Table 1 An exploratory analysis showed that there was no increase in the use of any other question words under stress relative to control. The use of “What” showed a decrease under stress relative to control.

To examine if the increased proportion of asking “How” questions in the stress condition was associated specifically with stress rather than with the novelty of the stressful events, we assessed the novelty of events recalled by participants and repeated the analysis above controlling for novelty scores. All results remain the same (see Supplementary Analysis).

In addition, we assessed the semantic similarity between participants’ queries and their recalled events. The analysis revealed a moderate to high level of similarity (see Supplementary Analysis), which suggests that some of the participants questions shared semantic similarity with their recalled event.

Discussion

The global pandemic generated a new set of practical and mental challenges. To overcome some of these challenges, people turned to technology. On average, people spent almost 7-h a day online in 2020, up 7.3% from the previous year37. A large fraction of this time was dedicated to searching for and consuming information37. Here, we examined how the high-level features of searches submitted to Google changed in response to the pandemic and private aversive life events and how such changes relate to stress.

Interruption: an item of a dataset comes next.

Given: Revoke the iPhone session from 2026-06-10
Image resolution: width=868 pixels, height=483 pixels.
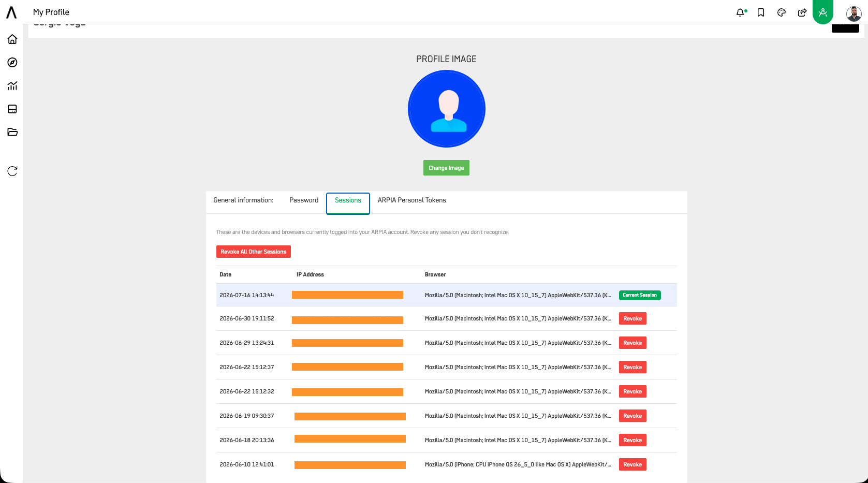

In particular, we were interested if under stress people would seek more information that could guide their actions—a behaviour that could facilitate the process of adapting to a stressful event (according to the APA a stressful event can be an occurrence or circumstance that individuals perceive as threatening, challenging, or demanding38). Study 1 revealed that participants specifically use the word “How” when they want information to guide their action. Thus, in Study 2 we examined the frequency of Google searches that included the word “How”. We found that both in the UK and US, the proportion of searches that included the word “How” were greater during the year following the declaration of “National Emergency” than in the years prior. It is important to emphasize that any change in the proportion of “How” searches cannot simply be explained by a general increase in number of Google searches, as the former are calculated as proportion of the latter. Neither can it be explained by temporal linear trends, as the data was detrended. The rise in “How” searches may reflect an adaptive human tendency to ask questions that can facilitate rapid adjustment to new and potentially aversive environments. This interpretation is in accord with a recent study suggesting that changes to search during the pandemic reflect a change in people’s needs31. We were also interested in changes to the valence of Google searches during the pandemic relative to before. We observed that the most popular searches in the UK and US were more negatively valenced during the year following the declaration of “National Emergency” than in the years prior. This aligns with the notion that people may search for information that aligns with their emotional state.

Weekly fluctuations in the proportion of “How” questions submitted to Google during the pandemic was positively associated with weekly fluctuations in the proportion of individuals who reported experiencing COVID-related stress in the UK in a sample of over 17K residences. This association could not be attributed to COVID-related confinement, as this factor was controlled for in the model. Furthermore, the relationship was specific to “How” searches, and did not generalize to general question asking.

Markedly, we show that the frequency of “How” searches predicted COVID-related stress better than the frequency of searches that include stress related content (i.e., “anxiety”, “stress”, “mental health”, and “psychiatrist”).

Consistent with the above, in Study 3 we show that people are also more likely to ask “How” questions, and more negatively valenced questions, in response to a personal stressful life event compared to a non-stressful event. In particular, participants were instructed to recall in detail a stressful life event or a calming event. The former, but not the latter, increased self-reported stress. They were then asked which questions they could have submitted to a search engine at the time. Recalling stressful events was associated with significantly more “How” questions and negative questions than control events. This suggests that the relationship between asking “How” and stress is not specific to the pandemic or other national events such as national elections but extends to stressful events in general.

This raises the novel idea that tracking the frequency of “How” searches may provide clues regarding population-level stress beyond the time of a pandemic and perhaps provide clues regarding an individual’s stress level. Of course, while we show (in Study 3) that stress causes a rise in “How” questions, a rise in “How” questions does not necessitate a rise in stress, as there may be other reasons for why people ask more “How” questions. Thus, tracking “How” queries cannot on its own be an indicator of stress but may provide an indicator of possible rising stress levels which can be then followed up using other indicators.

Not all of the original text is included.